Read more about CDC’s work on causes and risk factors for birth defects »

Diagnosis

TAPVR and PAPVR might be diagnosed during pregnancy, but more often these defects are diagnosed soon after the baby is born.

During Pregnancy

During pregnancy, there are screening tests that the mother can have (also called prenatal tests) to check for birth defects and other conditions. TAPVR might be diagnosed during pregnancy with an ultrasound test (which creates pictures of the baby). Some findings from the ultrasound may make the health care provider suspect a baby could have TAPVR. If so, the health care provider can request a fetal echocardiogram to confirm the diagnosis. A fetal echocardiogram is a more detailed ultrasound of the baby’s heart. However, this defect is not commonly detected during pregnancy. It is hard for doctors to see the pulmonary veins on the prenatal screening tests since not much blood goes to the lungs before the baby is born.  It is easier to detect this defect after birth when the blood is flowing to the lungs and returning to the heart.

After a Baby is Born

Symptoms usually occur at birth or very soon afterwards. Infants with TAPVR can have a bluish looking skin color—called cyanosis, because their blood doesn’t carry enough oxygen.
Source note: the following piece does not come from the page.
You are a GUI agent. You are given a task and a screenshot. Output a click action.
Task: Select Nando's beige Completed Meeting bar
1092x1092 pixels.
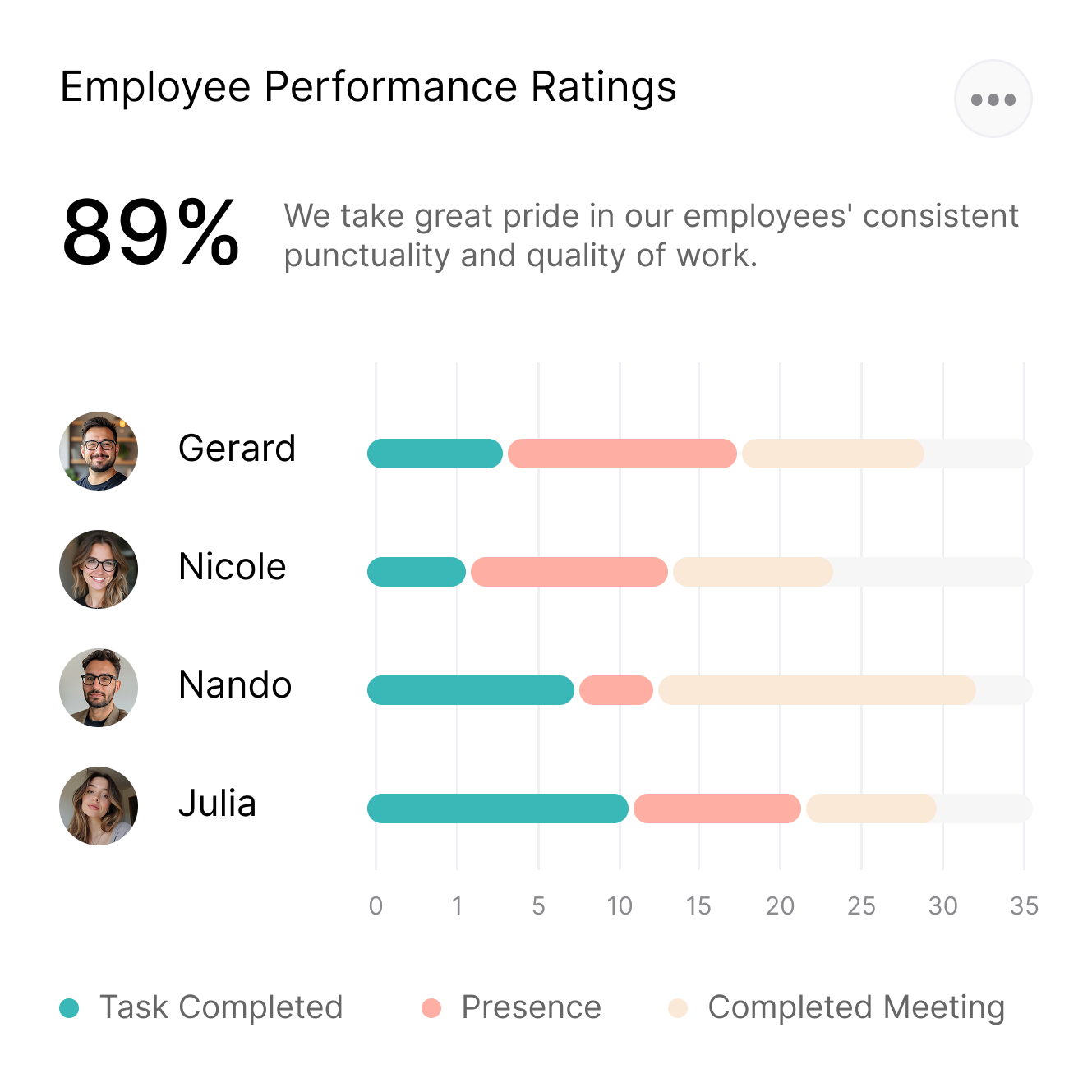[x=817, y=690]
Infants with TAPVR can have symptoms such as:

  • Problems breathing
  • Pounding heart
  • Weak pulse
  • Ashen or bluish skin color
  • Poor feeding
  • Extreme sleepiness

Using a stethoscope, a doctor will often hear a heart murmur (an abnormal “whooshing” sound caused by blood flowing through the atrial septal defect).  However, it is not uncommon for a heart murmur to be absent right at birth.

If a doctor suspects that there might be a problem, the doctor can request one or more tests to confirm the diagnosis of TAPVR.  The most common test is an echocardiogram.  This is an ultrasound of the heart that can show problems with the structure of the heart, like holes in the walls between the chambers, and any irregular blood flow.  Cardiac catheterization also can confirm the diagnosis by showing that the blood vessels are abnormally attached. An electrocardiogram (EKG), which measures the electrical activity of the heart, chest x-rays, and other medical tests may also be used to make the diagnosis.
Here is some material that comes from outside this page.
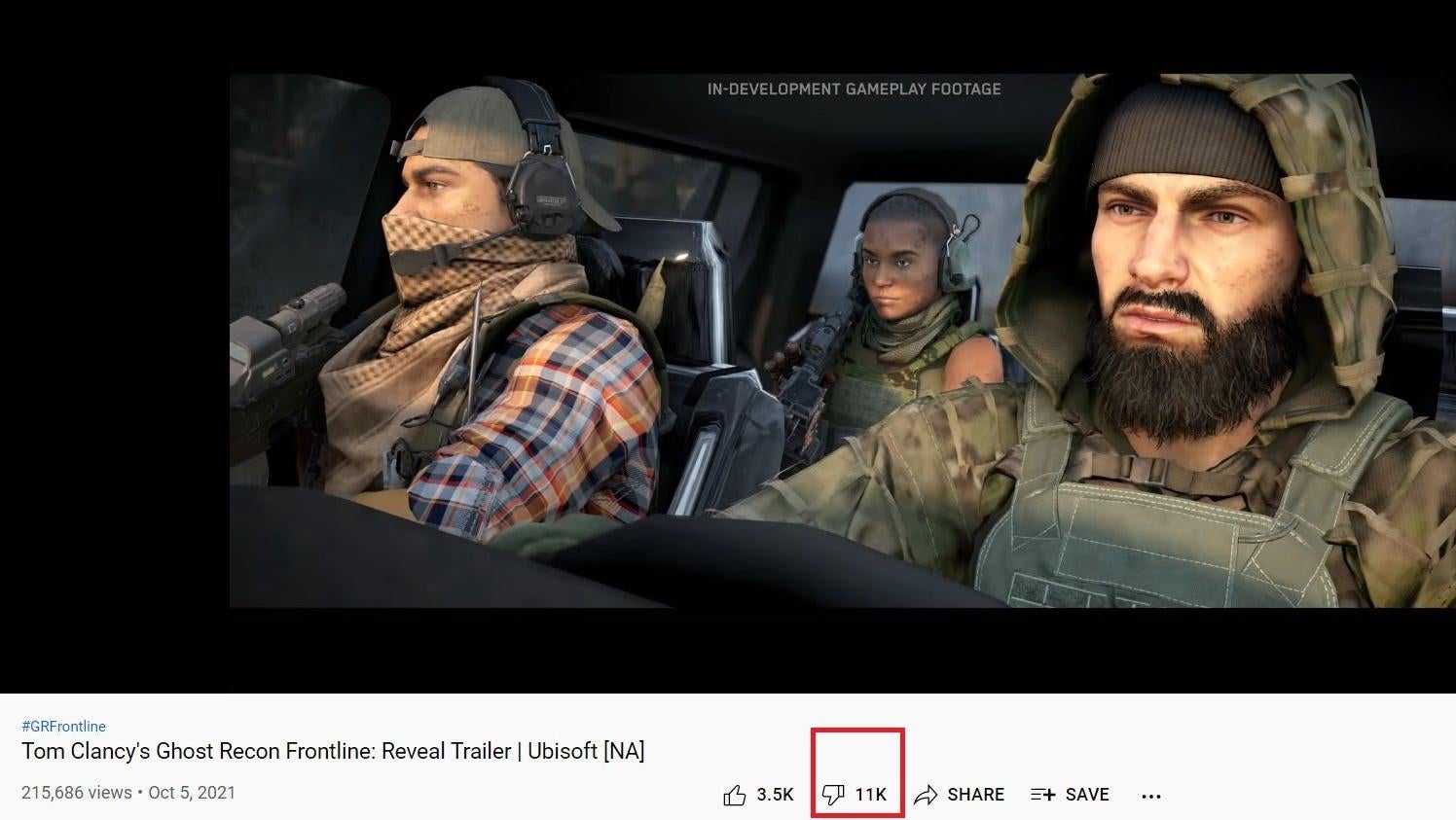
Task: Open the Share destinations panel
Action: [959, 795]
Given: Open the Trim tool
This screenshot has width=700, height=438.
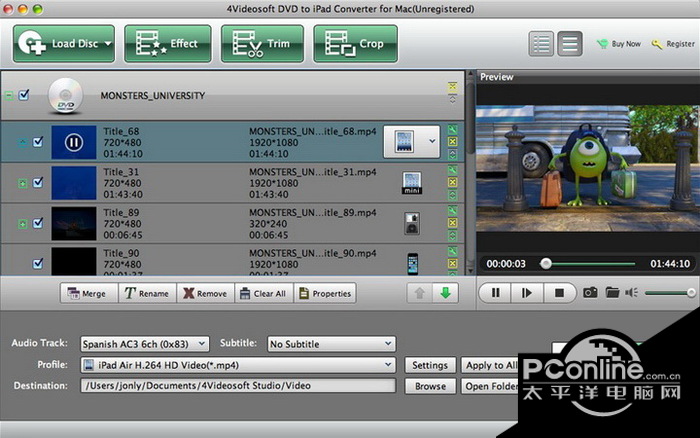Looking at the screenshot, I should click(x=261, y=44).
TAPVR is a critical congenital heart defect (CCHD) that also can be detected with newborn pulse oximetry screening. Pulse oximetry is a simple bedside test to determine the amount of oxygen in a baby’s blood. Low levels of oxygen in the blood can be a sign of a CCHD. Newborn screening using pulse oximetry can identify some infants with a CCHD, like TAPVR, before they show any symptoms. 

Treatment

Babies with TAPVR will need surgery to repair the defect. The age at which the surgery is done depends on how sick the child is and the specific structure of the abnormal connections between the pulmonary veins and the right atrium. The goal of the surgical repair of TAPVR is to restore normal blood flow through the heart. To repair this defect, doctors usually connect the pulmonary veins to the left atrium, close off any abnormal connections between blood vessels, and close the atrial septal defect.
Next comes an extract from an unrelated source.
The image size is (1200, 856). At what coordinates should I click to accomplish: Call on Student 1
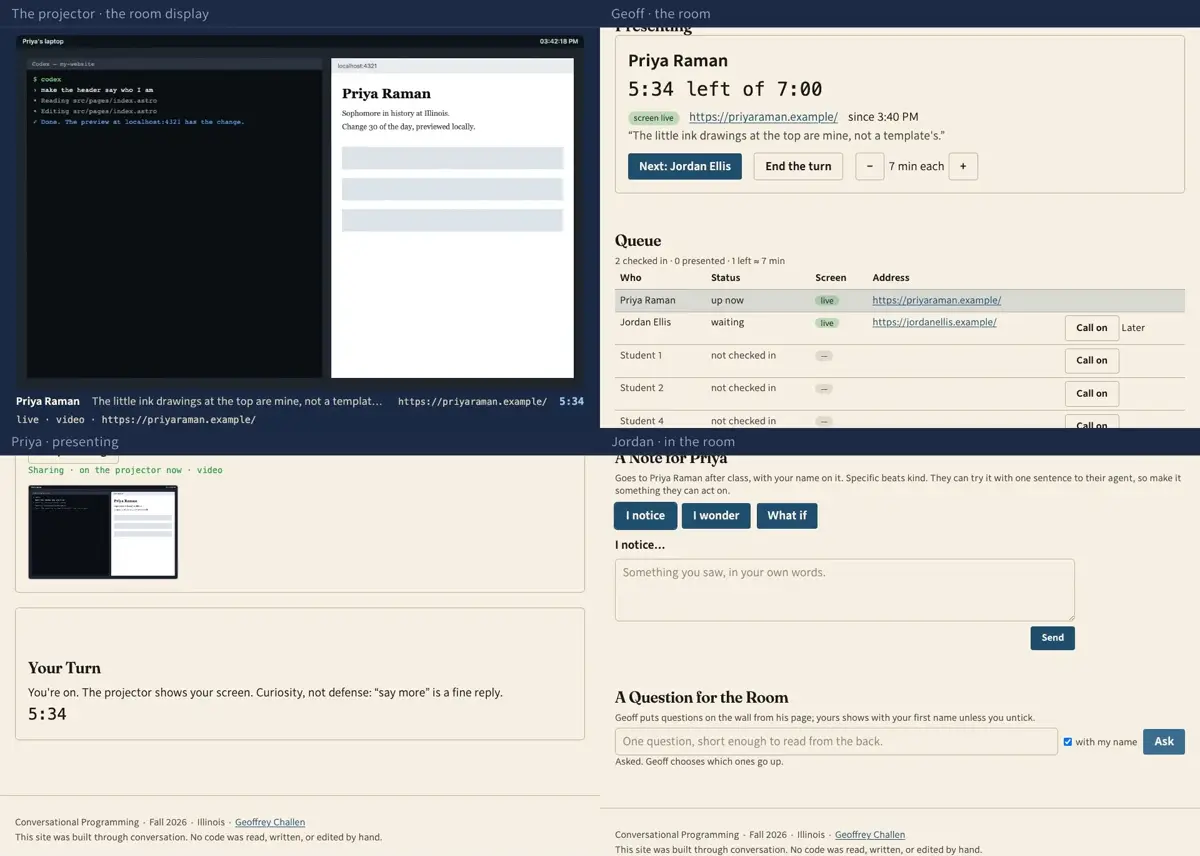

Infants whose defects are surgically repaired are not cured; they may have lifelong complications. A child or adult with TAPVR will need regular follow-up visits with a cardiologist (a heart doctor) to monitor their progress, avoid complications, and check for other health conditions that might develop as they get older.

Reference

  1. Bjornard, K., Riehle-Colarusso, T., Gilboa, S. M. and Correa, A. Patterns in the prevalence of congenital heart defects, metropolitan Atlanta, 1978 to 2005. Birth Defects Res Part A: Clin Mol Teratol. 2013;97:87–94.